Literally everyone but me raises their hand.

I felt like the smallest of hobbits in a room full of dwarves, staring at a madcap wizard.

Then he says, “So the thesis I submitted to make sure we could actually do this class said that our goal was to,” and here he affected a terribly posh accent, “through analysis of the text and class discussion, decide what sort of political system Tolkien himself favored.” Then he smiled. “But considering he wrote a book called Return of the King, I’m pretty sure we can all guess what he thought was best.”

And suddenly my professor was no longer some mundane man of learning, but a subtle-minded trickster who enjoyed sharing little jokes with our assembled company. And considering there was one of him, twelve nerds who’d already read the books, and then me, a complete amateur, it felt more like the beginning of The Hobbit than any political science course had any right to feel. I had no idea what exactly I was signing up for, everyone was really enthusiastic about burgling precious class-time to take this subject way less seriously than the powers-that-be would approve, and there were frequent bouts of chanting and singing the songs that never made it into the movies.

One of my favorite memories came from the end of The Two Towers, when an older classmate told us how she’d been one of the people eagerly awaiting the books as they hit the shelves, and how someone in her hometown had been so worked up about the end of the book they’d taken to the town water tower to paint in blazing letters, “FRODO LIVES!”

(I’d like to point out the lovely parallel at play here: this class happened in January of 2006. Just the previous summer, my generation lost its collective mind over Dumbledore’s fate at the end of Harry Potter and the Half-Blood Prince…)

By the end of the month, I found a whole new respect for what a game-changer Middle Earth was. It had never really struck me before how much it shaped the entire High Fantasy genre–and this is something you’d think I’d have considered! I was an English major! I found myself impressed and amazed at the depth of history and world-building that went into Tolkien’s little universe, how much subtlety he wove into the hobbits’ brand of “coming-of-age,” and the very wry, very dry humor with which Tolkien spun his tales.

scouring-of-the-shire

The most memorable part of that whole class was one day toward the end of the month, when we were discussing The Scouring of the Shire and the Battle of Bywater. I can still hear the way Dr. P.’s voice dropped when he spoke of it.
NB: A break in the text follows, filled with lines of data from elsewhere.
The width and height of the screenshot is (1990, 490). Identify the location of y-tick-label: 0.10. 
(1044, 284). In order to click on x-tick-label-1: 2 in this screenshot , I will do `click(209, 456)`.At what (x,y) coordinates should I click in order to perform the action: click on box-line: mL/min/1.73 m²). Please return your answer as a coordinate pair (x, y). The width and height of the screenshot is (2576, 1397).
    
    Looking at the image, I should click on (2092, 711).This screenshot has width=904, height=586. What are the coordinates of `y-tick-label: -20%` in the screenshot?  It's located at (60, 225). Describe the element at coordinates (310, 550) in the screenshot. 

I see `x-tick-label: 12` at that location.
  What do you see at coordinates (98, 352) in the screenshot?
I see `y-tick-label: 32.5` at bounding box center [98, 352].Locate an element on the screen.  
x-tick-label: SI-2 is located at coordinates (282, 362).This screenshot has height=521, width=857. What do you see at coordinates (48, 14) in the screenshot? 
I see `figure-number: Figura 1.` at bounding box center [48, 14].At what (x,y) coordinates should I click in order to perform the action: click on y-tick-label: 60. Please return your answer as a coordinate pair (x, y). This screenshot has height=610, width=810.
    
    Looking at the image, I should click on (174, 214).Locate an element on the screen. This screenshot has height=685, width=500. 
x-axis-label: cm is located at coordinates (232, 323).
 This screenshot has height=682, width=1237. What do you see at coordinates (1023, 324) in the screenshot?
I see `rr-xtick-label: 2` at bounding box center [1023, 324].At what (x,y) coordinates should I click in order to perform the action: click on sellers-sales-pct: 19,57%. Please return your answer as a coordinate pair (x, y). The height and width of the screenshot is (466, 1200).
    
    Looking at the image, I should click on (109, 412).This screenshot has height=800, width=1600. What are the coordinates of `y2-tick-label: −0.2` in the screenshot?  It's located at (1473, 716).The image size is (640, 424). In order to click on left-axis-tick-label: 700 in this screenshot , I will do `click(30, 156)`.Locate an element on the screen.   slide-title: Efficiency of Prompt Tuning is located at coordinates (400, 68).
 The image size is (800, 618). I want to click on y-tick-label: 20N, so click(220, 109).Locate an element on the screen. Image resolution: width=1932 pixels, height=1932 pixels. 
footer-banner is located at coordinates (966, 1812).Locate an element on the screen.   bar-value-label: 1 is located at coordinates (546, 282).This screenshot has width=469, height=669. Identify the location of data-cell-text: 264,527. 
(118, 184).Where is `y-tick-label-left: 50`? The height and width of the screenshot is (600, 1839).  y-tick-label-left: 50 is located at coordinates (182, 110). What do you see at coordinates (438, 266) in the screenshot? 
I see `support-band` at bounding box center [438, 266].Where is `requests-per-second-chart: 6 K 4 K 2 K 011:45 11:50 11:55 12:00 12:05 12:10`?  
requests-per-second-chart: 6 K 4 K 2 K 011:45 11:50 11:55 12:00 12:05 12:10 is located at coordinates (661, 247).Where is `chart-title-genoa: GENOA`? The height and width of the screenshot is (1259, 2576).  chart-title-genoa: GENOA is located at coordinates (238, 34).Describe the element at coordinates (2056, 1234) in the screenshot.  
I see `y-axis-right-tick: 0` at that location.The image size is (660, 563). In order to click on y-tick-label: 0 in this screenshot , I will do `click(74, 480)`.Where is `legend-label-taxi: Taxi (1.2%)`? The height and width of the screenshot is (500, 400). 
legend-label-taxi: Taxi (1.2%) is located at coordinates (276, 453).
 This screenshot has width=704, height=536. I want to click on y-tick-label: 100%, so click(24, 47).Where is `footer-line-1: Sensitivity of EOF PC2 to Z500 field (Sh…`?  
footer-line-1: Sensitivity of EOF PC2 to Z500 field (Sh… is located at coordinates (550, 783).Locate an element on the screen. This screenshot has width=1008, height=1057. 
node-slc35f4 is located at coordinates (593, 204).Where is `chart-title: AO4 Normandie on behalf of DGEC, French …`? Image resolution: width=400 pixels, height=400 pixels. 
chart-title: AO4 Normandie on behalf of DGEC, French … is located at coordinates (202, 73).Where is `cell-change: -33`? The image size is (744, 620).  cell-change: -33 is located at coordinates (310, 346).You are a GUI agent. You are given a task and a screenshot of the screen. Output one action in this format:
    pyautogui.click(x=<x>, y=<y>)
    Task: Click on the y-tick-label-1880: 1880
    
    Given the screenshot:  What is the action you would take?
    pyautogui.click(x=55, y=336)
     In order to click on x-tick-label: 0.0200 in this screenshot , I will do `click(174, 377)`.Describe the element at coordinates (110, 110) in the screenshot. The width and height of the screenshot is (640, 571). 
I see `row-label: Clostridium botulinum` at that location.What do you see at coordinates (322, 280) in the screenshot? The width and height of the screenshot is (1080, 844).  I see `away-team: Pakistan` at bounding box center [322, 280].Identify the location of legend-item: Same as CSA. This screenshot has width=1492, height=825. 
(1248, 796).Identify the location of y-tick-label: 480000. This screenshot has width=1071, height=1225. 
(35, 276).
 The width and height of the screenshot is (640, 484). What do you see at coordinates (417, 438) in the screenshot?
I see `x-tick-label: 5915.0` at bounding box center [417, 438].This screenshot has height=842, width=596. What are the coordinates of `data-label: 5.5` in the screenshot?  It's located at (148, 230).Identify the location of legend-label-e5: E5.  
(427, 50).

“They can’t ever return to the way things were before. The Shire had been protected for so long, but now it was part of the world, and evil was in it just the way it had always been everywhere else. Merry, Pippin, Sam, and Frodo were changed, but the whole Shire was, too. This was the end of an entire community’s innocence.”

Oooh, that one got me right in the chest. It still does, every time I hear the Shire theme from the movie scores. I don’t think of Elijah Wood’s face as his Frodo and Sean Astin’s Sam dream of home. I think of Dr. P. and that quiet little revelation.

I think that’s what’s stayed with me the most, both from Tolkien’s work itself as well as that one ridiculous month-long class. There have been a handful of times in the past ten years that I’ve had that moment, that, “There’s no turning back from this,” revelation.

Thankfully none of my own have involved walking the length of a continent to throw a piece of jewelry into a volcano, but that’s what sits with me all the same. In those moments, I feel a little bit like a small hobbit in a big world, and I realize I can accomplish much more than anyone assumes of me.

I’ve got Tolkien to thank for that, and I think a great many of his fans do, too.